Because of its potential for growth and financial opportunities, an exit strategy centered around private equity can be an appealing option for new and emerging franchisors.
For entrepreneurs who take the right approach early on, a private equity buyout is a realistic goal that can fall within reach as their brand matures. According to data from the International Franchise Association’s 2024 Franchising Economic Outlook Report, there were nearly 806,270 franchise establishments in the U.S. in 2023 – up 2.2% from the previous year. That growth was partly spurred by private equity investment, which is expected to continue this year. As the economy remains challenging for business owners, though, franchisors should follow best practices to stay relevant to investors in a highly competitive industry.
In this guide, we’ll explore strategies that can help new and emerging franchisors develop valuable franchise systems that can be sold to private equity investors in the future while avoiding common mistakes and missed opportunities along the way.
What is private equity valuation in franchising?

[Rows from a data source]
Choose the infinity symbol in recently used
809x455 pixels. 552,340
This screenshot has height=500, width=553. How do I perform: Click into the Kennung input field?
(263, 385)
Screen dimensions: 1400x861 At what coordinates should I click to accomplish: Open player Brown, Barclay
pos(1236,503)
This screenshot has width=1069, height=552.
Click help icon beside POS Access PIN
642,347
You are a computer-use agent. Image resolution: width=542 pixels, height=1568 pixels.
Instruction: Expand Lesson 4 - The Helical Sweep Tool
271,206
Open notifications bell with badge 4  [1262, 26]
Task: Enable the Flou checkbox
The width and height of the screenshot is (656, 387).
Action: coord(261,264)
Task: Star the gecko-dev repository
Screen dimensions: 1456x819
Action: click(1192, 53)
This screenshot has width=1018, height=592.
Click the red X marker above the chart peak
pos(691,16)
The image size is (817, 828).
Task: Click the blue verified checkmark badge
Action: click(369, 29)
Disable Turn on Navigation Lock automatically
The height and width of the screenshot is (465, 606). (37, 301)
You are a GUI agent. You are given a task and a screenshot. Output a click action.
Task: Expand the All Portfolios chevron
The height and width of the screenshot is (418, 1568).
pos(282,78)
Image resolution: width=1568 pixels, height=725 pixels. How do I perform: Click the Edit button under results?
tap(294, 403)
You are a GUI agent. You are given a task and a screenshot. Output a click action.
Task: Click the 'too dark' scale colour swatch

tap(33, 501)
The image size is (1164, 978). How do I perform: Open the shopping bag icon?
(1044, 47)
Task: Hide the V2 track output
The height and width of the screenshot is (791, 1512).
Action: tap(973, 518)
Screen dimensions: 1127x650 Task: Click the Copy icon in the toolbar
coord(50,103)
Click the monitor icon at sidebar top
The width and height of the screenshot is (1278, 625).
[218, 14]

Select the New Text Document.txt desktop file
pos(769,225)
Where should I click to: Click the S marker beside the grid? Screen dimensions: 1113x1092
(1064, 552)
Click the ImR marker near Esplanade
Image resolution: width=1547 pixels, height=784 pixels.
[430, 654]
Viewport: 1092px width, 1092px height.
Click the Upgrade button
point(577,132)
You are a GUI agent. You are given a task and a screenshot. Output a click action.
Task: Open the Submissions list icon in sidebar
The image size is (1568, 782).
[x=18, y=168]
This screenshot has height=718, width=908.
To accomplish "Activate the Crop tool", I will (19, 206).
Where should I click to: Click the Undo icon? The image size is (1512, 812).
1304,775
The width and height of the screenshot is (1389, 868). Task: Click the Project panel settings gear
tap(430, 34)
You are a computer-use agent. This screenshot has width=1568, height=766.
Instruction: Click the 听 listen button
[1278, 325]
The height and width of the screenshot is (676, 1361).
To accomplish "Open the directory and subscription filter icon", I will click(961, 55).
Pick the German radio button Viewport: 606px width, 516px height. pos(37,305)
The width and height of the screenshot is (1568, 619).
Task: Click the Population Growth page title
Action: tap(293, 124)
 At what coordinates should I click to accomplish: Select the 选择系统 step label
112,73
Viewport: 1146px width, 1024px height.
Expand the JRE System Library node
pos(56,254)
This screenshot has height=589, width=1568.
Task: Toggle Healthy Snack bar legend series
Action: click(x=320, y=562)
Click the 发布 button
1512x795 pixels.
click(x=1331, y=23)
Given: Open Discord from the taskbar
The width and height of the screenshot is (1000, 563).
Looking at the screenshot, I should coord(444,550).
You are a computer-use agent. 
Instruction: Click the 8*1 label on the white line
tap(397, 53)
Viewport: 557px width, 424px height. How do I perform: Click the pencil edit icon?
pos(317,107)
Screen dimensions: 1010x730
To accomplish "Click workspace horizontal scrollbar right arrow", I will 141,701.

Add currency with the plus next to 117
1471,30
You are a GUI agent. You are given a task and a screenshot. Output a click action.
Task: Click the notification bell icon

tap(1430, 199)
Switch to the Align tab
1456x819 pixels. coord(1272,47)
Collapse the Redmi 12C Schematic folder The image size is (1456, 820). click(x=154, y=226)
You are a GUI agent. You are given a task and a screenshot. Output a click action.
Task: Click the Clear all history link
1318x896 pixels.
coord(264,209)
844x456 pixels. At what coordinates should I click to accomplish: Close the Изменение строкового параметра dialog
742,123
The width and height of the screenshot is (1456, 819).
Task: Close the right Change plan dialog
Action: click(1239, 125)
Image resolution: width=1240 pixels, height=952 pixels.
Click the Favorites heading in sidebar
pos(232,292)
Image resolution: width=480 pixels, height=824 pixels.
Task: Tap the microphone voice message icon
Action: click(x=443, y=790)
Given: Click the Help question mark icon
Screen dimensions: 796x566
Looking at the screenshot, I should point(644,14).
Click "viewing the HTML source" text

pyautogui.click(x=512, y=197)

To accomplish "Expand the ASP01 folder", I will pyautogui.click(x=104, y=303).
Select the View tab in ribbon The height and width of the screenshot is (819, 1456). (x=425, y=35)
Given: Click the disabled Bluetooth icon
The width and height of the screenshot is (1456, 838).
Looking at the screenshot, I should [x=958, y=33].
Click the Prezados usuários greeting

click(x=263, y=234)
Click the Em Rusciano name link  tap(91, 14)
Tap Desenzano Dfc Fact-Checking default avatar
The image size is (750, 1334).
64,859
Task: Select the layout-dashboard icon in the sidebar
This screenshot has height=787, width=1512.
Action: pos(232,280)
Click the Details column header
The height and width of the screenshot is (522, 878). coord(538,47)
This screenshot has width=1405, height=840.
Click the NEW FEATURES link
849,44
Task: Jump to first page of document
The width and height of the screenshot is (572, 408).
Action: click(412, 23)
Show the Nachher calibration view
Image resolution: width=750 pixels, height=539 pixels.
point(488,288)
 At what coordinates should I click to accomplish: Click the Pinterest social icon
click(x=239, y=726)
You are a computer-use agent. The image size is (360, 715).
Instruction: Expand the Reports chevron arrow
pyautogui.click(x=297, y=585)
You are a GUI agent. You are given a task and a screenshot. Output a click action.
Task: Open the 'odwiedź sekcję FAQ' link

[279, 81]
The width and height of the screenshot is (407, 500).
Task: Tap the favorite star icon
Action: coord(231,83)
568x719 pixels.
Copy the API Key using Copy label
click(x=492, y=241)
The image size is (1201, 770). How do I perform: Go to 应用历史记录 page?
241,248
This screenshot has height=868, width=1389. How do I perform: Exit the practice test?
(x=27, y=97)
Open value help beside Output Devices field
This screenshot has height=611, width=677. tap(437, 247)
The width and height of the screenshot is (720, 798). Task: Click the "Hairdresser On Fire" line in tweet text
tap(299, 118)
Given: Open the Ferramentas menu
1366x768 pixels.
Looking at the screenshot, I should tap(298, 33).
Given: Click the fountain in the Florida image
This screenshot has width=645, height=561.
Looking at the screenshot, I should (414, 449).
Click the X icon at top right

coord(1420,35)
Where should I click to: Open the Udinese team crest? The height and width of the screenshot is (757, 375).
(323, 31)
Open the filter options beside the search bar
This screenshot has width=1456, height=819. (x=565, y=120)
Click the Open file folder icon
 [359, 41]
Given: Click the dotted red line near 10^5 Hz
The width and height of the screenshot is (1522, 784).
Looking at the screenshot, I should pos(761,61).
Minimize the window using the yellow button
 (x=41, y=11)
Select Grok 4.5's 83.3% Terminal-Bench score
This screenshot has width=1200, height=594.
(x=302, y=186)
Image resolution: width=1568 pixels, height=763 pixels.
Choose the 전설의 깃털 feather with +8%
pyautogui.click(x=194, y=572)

**What you have to do**. According to the franchising excerpt, how many franchise establishments were there in the U.S. in 2023? These rows have no connection to the franchising excerpt.

**Written response**. Nearly 806,270, up 2.2% from the previous year.